SOURCE PASSAGE:
BEGIN

Dallas-based Gulf War Illness Study Points to Low Level Chemical Exposure; DMN Ignores

Shortly before Christmas, a long multi-year toxicological investigation of Gulf War Illness headed up by UT Southwestern's Dr. Robert Haley announced its final conclusions. This is a study that's received lots of attention, and many consider it the definitive work on the Illness to date. Because it involved a local Dallas medical institution and a renowned local scientist, the Morning News traced the study's progress year-to-year, with its penultimate update appearing right after Thanksgiving.

Reporting that the study had confirmed that actual physical nerve damage in veterans, and not psychological problems, was the underlying common denominator of the Illness' many different reported symptoms, including breathing difficulties, increased heart rate, decreased sexual function, perspiration and other body functions.

You see, a lot of Very Serious People didn't believe the Gulf War Vets who reported being Ill because they didn't exhibit any of the classic signs of any specific diseases or condition. As it turns out, those same Very Serious People thought the same thing about citizens who were regularly getting shat on by industrial pollution and experienced many of the same kinds of symptoms as the Vets.

END

INFORMATION SUPPLIED:

BEGIN

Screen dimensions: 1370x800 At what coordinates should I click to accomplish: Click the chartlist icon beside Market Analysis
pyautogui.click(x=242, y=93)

END

TASK 1:
Reproduce the passage of the Gulf War Illness article that begins with the words "Reporting that the" and ends after the words "as the Vets.".
TASK 2:
Answer these questions using the Gulf War Illness article:
(a) Who headed the toxicological investigation of Gulf War Illness?
(b) When did the Morning News publish its penultimate update on the study?
(c) According to the study, what was the underlying common denominator of the Illness' many reported symptoms?
TASK 3:
Write the next part of the Gulf War Illness article, picking up after its final sentence.

EXPECTED OUTPUT 1:
Reporting that the study had confirmed that actual physical nerve damage in veterans, and not psychological problems, was the underlying common denominator of the Illness' many different reported symptoms, including breathing difficulties, increased heart rate, decreased sexual function, perspiration and other body functions.

You see, a lot of Very Serious People didn't believe the Gulf War Vets who reported being Ill because they didn't exhibit any of the classic signs of any specific diseases or condition. As it turns out, those same Very Serious People thought the same thing about citizens who were regularly getting shat on by industrial pollution and experienced many of the same kinds of symptoms as the Vets.

EXPECTED OUTPUT 2:
(a) Dr. Robert Haley of UT Southwestern.
(b) Right after Thanksgiving.
(c) Actual physical nerve damage in veterans, not psychological problems.

EXPECTED OUTPUT 3:
Doesn't this sound awfully familiar to some of you?

“Many of these veterans have been told that there is nothing wrong with them,” Haley said Monday in an interview. “Our hope is that the physicians treating our veterans will read this study and recognize the symptoms, and that this will lead to better treatments.”

In the last sentence of the November DMN piece, Haley assured the reporter that the upcoming final chapter of his study would be decisive. Having shown that the Illness was in fact based in physiology and not psychology, Haley was ready now to point the finger at the trigger mechanism itself – what thing or things were causing this physiological response in so many Vets.

“We’re going to show proof of what causes this,” he said. “It will be a huge study with convincing evidence.”

In December, that final chapter was published in a peer-reviewed paper for a respected journal. The New York Times ran an article. And the conclusions were very controversial indeed.

"The paper, published in the journal Neuroepidemiology, tries to rebut the longstanding Pentagon position, supported by many scientists, that neurotoxins, particularly sarin gas, could not have carried far enough to sicken American forces.

The authors are James J. Tuite and Dr. Robert Haley, who has written several papers asserting links between chemical exposures and gulf war illnesses. They assembled data from meteorological and intelligence reports to support their thesis that American bombs were powerful enough to propel sarin from depots in Muthanna and Falluja high into the atmosphere, where winds whisked it hundreds of miles south to the Saudi border.

Once over the American encampments, the toxic plume could have stalled and fallen back to the surface because of weather conditions, the paper says. Though troops would have been exposed to low levels of the agent, the authors assert that the exposures may have continued for several days, increasing their impact."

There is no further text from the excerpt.